たとえば仮に仮面が象徴するものが無感情や感情の抑圧、そうすることで可能になる暴力であるならば、これは庵野秀明なりの「男らしさ」を降りる物語だったのかなとも考えられますし、自分の意志とは無関係に仮面を被せられヒーローに仕立て上げられた人間の物語として見るならば、今や大御所クラスの庵野秀明が「俺はホントはそんなに大した人間じゃないよ」と吐露して、次の世代にバトンを渡す物語とも考えられます。

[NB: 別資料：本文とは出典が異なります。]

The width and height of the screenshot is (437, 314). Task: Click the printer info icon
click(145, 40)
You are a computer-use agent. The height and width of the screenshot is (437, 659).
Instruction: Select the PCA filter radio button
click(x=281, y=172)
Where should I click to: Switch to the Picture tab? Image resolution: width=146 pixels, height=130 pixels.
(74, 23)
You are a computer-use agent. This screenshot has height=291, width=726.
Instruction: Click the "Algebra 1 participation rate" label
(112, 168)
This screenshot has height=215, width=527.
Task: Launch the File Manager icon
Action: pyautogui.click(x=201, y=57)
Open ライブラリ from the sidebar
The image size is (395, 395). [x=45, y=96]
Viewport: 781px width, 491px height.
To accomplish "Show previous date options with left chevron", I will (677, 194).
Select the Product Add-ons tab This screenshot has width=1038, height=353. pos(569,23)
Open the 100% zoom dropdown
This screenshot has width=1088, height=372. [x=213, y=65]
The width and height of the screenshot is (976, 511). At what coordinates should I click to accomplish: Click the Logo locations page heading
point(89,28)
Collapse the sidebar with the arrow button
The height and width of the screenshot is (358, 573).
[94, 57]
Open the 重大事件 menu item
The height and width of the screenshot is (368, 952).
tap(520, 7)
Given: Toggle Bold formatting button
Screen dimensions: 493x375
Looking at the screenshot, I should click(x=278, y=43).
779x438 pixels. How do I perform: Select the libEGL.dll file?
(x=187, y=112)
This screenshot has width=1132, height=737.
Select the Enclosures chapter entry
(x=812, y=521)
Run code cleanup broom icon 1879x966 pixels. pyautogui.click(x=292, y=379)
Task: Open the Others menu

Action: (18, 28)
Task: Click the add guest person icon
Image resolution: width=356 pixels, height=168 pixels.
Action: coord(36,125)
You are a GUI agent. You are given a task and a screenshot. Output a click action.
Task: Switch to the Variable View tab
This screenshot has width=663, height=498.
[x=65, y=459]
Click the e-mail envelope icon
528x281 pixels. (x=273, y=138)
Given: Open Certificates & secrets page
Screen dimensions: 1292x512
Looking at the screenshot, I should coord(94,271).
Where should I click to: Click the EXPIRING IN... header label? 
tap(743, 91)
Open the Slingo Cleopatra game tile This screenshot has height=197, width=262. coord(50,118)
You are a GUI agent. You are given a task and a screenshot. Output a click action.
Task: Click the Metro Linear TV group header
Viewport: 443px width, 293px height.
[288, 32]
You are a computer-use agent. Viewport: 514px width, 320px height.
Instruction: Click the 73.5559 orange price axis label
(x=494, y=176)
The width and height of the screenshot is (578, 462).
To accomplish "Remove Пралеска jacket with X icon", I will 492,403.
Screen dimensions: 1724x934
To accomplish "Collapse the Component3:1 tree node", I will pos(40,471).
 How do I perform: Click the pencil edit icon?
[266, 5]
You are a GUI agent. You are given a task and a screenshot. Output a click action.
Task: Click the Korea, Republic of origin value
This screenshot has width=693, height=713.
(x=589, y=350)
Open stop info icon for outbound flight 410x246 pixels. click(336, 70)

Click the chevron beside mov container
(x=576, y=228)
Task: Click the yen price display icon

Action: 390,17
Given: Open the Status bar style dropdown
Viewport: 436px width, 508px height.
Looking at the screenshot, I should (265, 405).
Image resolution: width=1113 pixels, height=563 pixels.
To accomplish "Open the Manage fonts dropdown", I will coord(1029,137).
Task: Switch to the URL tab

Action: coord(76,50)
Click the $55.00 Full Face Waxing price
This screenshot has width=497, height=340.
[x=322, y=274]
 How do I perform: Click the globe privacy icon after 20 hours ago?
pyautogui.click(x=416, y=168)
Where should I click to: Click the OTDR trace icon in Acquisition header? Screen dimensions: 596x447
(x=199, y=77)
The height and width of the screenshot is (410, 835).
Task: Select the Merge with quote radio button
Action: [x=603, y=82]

そうやって見ていくとやっぱり面白い映画ではあるんですよね。どうやってもウェルメイドには作れない、何を作っても自分の話になってしまう庵野秀明のセルフポートレートの最新版。
AUGはオーグメンテーションってマジレスしたらいけない感じでしょうか
洋ゲーのDeus Exシリーズでも身体拡張をオーグメントと呼称してましたね
マジレスしてもいいですが、映画を作る人は普通ある用語を自作で使用する際に、複数ある候補の中からなぜその用語を使うのか、その用語を使うことで生じる効果はどのようなものかということを検討します。たとえば「プラーナ」は必ずしも「プラーナ」である必要はなく、「ソウル」とか「オーラ」とか「生体エナジー」とかでもいいわけで、その中から「プラーナ」をあえて使うのはなぜか?ということが問題になるわけです。AUGが何らかの適当な略語あるいは頭文字であることは当然ですが、そうした「設定」とは別に、それを使う「意味」が普通はあるよね、ということをここでは書いています。
なるほど。
オタクはプラーナなんて知らねえよ、と書いていてる一方で「オウガバトルのogreかな?」とあったので、ボケのつもりなのか本当に分かってなかったのか、意図が読み取れませんでした。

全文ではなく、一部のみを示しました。